In one respect, sand saved the city, but it could be deadly. Houston, located just west of where Highway 76 meets Highway 16, was first located east of that intersection. Starting in the 1850s, the village prospered with a flour mill, a sawmill, a shingle factory and a cooper who made barrels for the flour mill. However, with the proximity of the Root River, high water and flooding were such recurring problems that the decision was made to move the town. One site considered was the higher ground away from the river where the Stone Church was built. Another possibility was a couple of miles farther west. But neither of those promising solutions was implemented.
Mons Anderson, a La Crosse businessman who had purchased land in the middle of the valley, heard the railroad was coming through the valley and might build a depot. The railroad accepted his offer for free land through his property if a depot would be built. Thus the village of Houston grew up around the depot, yet beset with water problems.
Anderson profited financially by selling his land, but he did donate 10 lots for a park and two lots for a school – where the elementary school sits.

Photo courtesy of the Houston County Historical Society
But the water problems remained. This time, it was decided to fill in the entire village with sand. Property owners filled in their own lots before building. Older homes were elevated with new foundations. The village was responsible for the streets, and the entire town was thus raised one to three feet. The only place that did not receive sand was the city park. With all of the sand coming from the bluff south of town, a huge sand pit was the result.
Trucks would be used later, but first came loads of sand hauled in horse-drawn wagons that entered the pit from Grant Street before it heads uphill and turns west.
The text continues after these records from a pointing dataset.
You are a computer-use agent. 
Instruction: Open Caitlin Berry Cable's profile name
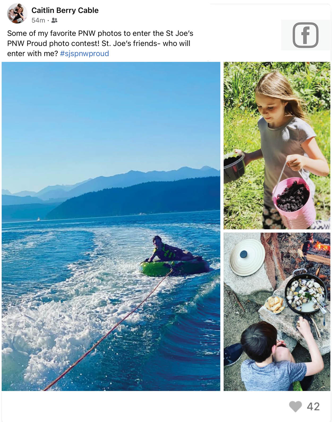click(x=65, y=10)
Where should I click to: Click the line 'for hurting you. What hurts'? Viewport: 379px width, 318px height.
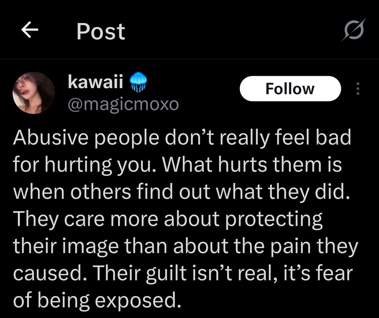[x=177, y=165]
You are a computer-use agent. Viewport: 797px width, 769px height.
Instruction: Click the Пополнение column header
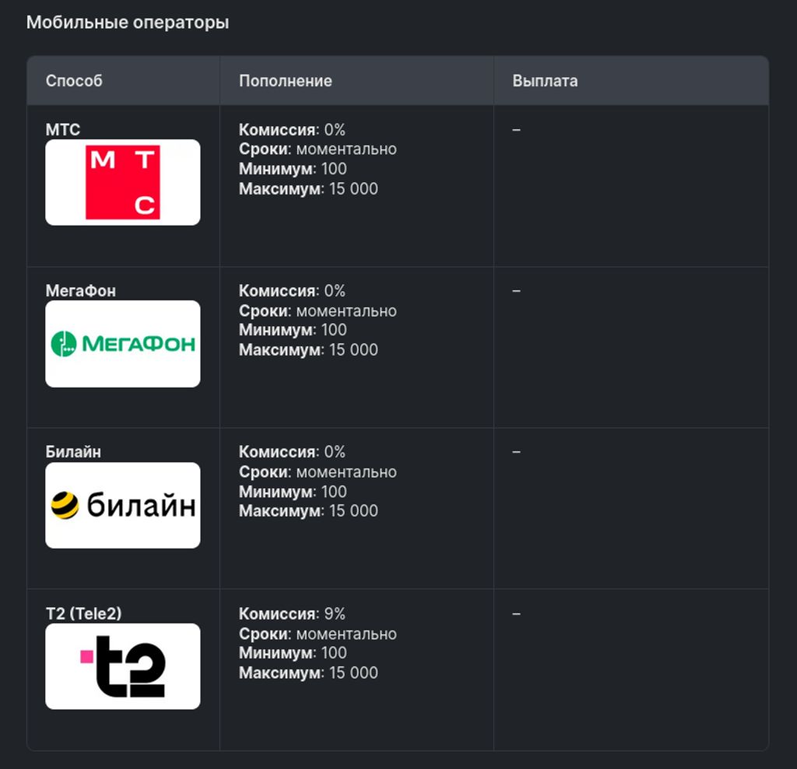coord(286,81)
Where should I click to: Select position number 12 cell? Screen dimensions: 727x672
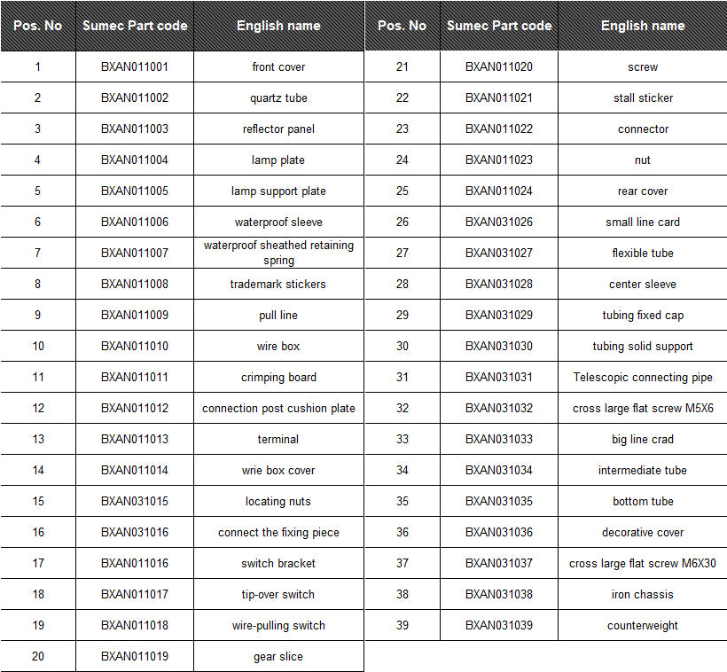[x=38, y=408]
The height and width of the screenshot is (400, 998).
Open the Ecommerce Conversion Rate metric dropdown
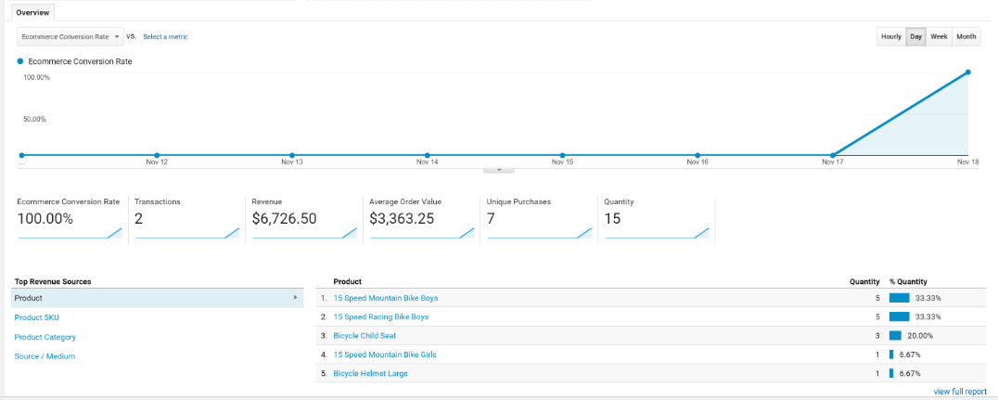pyautogui.click(x=70, y=37)
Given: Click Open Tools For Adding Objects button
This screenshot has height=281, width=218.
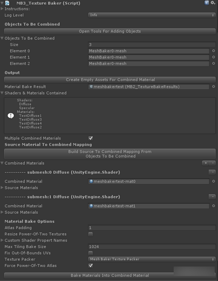Looking at the screenshot, I should coord(110,31).
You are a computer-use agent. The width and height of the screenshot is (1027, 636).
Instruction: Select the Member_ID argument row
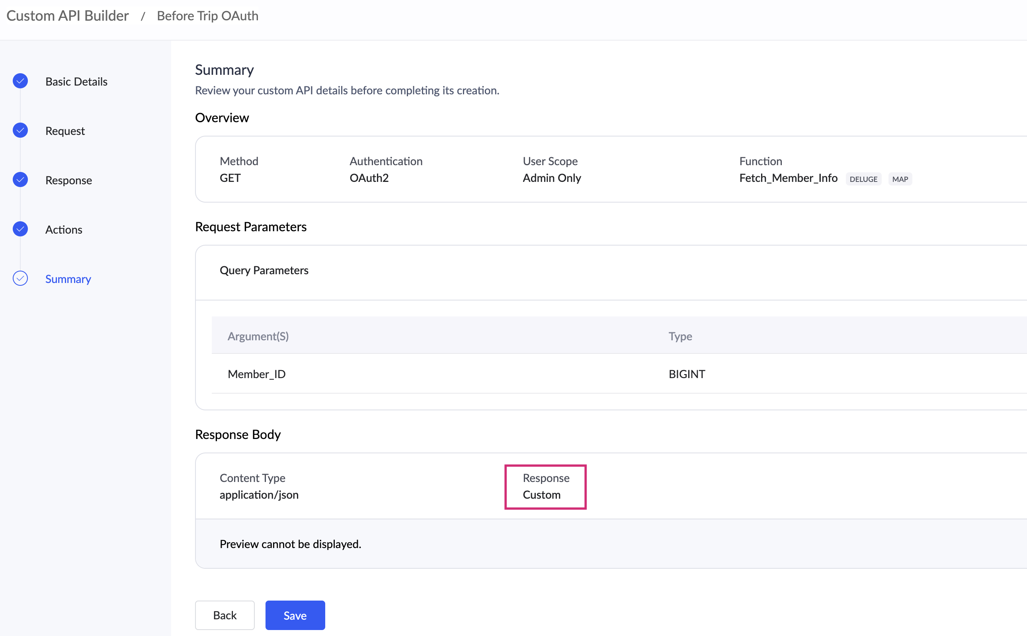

Tons of sand were shoveled by hand into wagons at a cost of three dollars per wagon – $2.50 for the driver and $0.50 for the team of horses. There was no charge for the sand, since it belonged to the city.
Three men – Steve Sherman, Will Sherman and Steve O’Connor supported themselves by hauling sand, starting in the spring when frost was out of the ground until frost in the autumn. Ole Forsyth hauled sand when he was not farming tobacco, and Charlie Otto hauled in the mornings before his afternoons driving a team of dray horses.
During her childhood in the early 1900s, Ingrid Julsrud recalled many summer days playing around the hills, but the children minded their mothers, who warned them, “Don’t go near the sand pit,” possibly a life-saving admonition. They would come to understand the peril in the pit.
Steve Sherman and Steve O’Connor both died in that sand pit, buried alive by landslides. As a senior citizen, Julsrud remembered the long-ago summer afternoons of those tragedies. “The fire bell was clanging like crazy. We ran to the front yard to see where the fire was.” But what they witnessed were men carrying shovels running wildly down Grant Street. Then they heard cries about a man buried in the sand pit.
In 1913, after Saturday confirmation class in Houston, Herbie Olson and Ole Jore were walking across Yucatan Valley back to their homes in Sheldon when they saw a wagon completely covered by sand and the horses almost buried as well. After running back to town, they were so short of breath, it was difficult for them to be understood. Soon the fire bell rang and help came running. Men grabbed new shovels and spades from the hardware store and sprinted to the pit. It was too late; any length of time would have been too late to save Steve Sherman.
In September of 1916, O’Connor suffered the same sand-falling fate. Some 19 years later, his heirs sued the village for $5,000 for his death on village property.
Publishing in 1993, Julsrud wrote, “If you bike or drive to the city hillside park, you are at the top rim of that big, big hole. It is now filled in and grown over by trees, weeds, brush and brambles.”